▸ What the task asks
Please copy the items below word for word, leaving out the pictures.

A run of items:
----

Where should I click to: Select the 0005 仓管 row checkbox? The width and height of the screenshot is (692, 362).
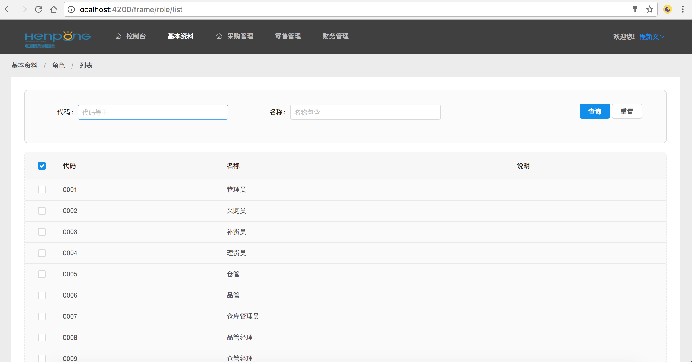42,274
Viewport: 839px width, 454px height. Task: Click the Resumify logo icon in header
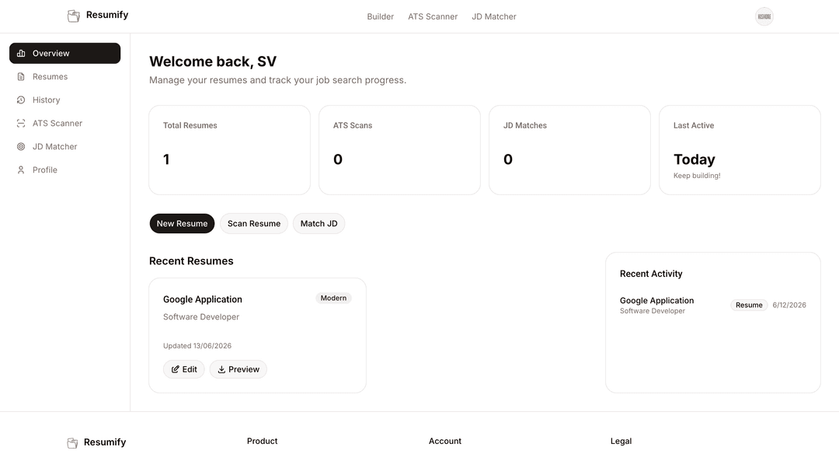point(73,16)
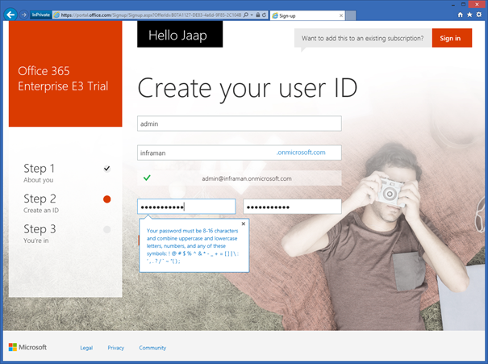
Task: Click the InPrivate indicator badge
Action: (x=41, y=15)
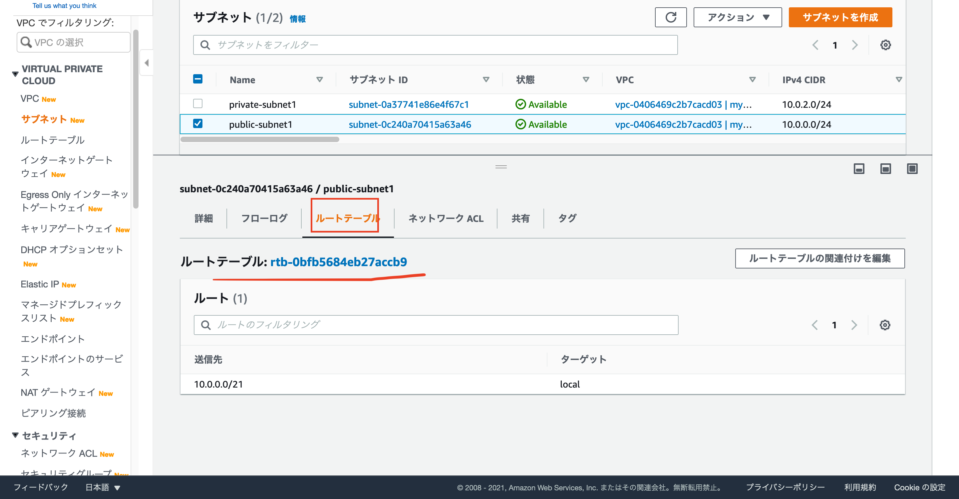Switch to the ネットワーク ACL tab
Viewport: 959px width, 499px height.
click(446, 218)
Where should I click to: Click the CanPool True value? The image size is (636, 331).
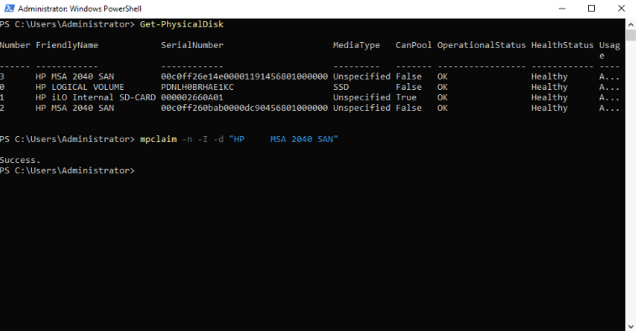pyautogui.click(x=406, y=97)
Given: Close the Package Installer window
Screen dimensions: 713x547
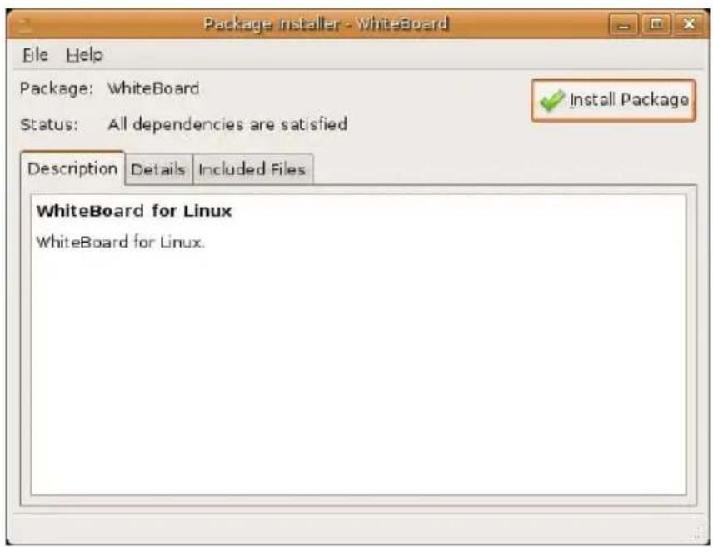Looking at the screenshot, I should tap(689, 23).
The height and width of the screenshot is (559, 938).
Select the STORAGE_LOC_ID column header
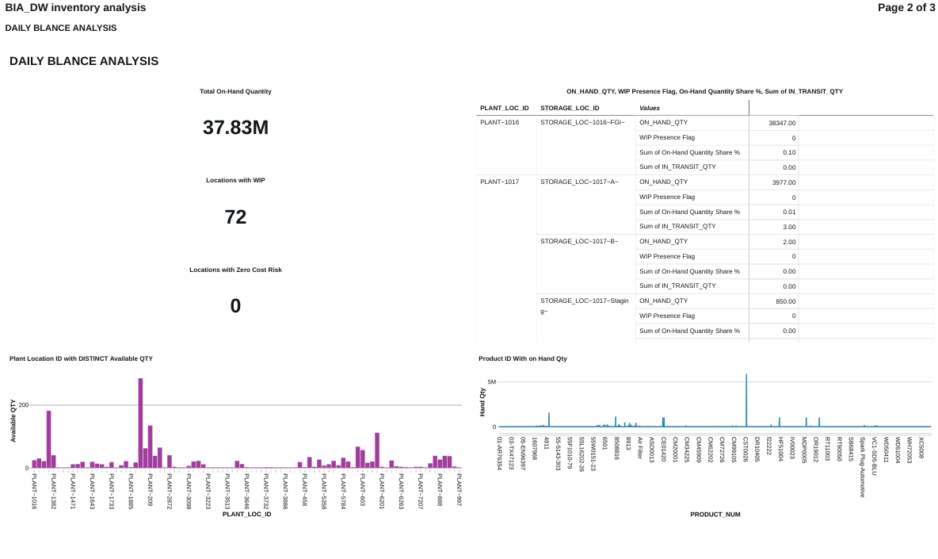[569, 108]
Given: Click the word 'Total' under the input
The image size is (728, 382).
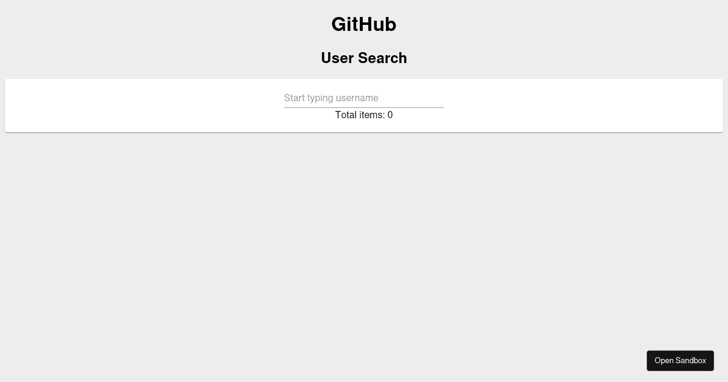Looking at the screenshot, I should (x=346, y=115).
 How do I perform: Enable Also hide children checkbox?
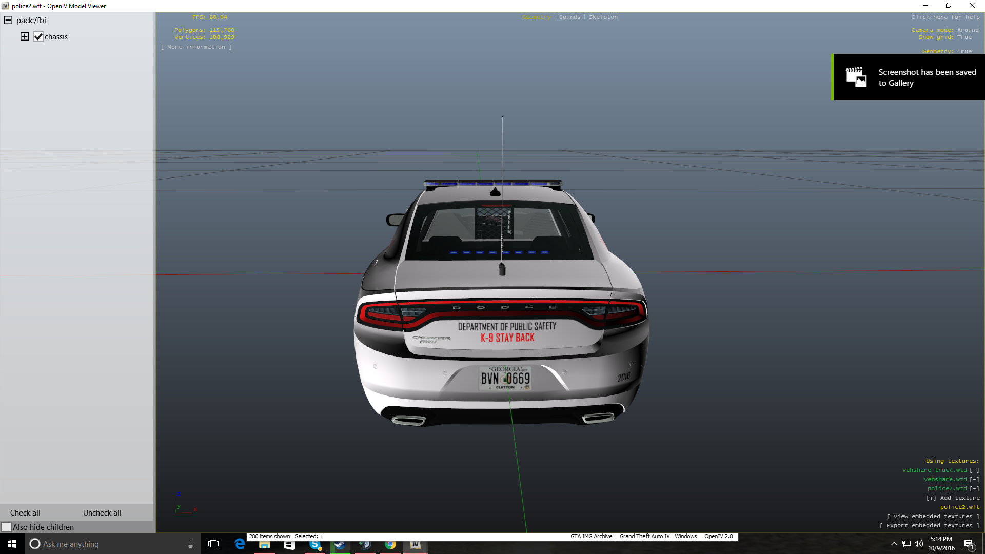pos(7,527)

----

▸ Answer to this exercise
Where should I click to: Select the 0005 仓管 row checkbox? The width and height of the screenshot is (692, 362).
42,274
Viewport: 839px width, 454px height. Task: Click the Resumify logo icon in header
point(73,16)
Task: Click the InPrivate indicator badge
Action: (x=41, y=15)
Switch to the ネットワーク ACL tab
Viewport: 959px width, 499px height.
click(446, 218)
Where should I click to: Click the CanPool True value? The image size is (636, 331).
pyautogui.click(x=406, y=97)
Given: Close the Package Installer window
Screen dimensions: 713x547
Looking at the screenshot, I should tap(689, 23).
The height and width of the screenshot is (559, 938).
Select the STORAGE_LOC_ID column header
[569, 108]
Given: Click the word 'Total' under the input
The image size is (728, 382).
Looking at the screenshot, I should (x=346, y=115).
 How do I perform: Enable Also hide children checkbox?
pos(7,527)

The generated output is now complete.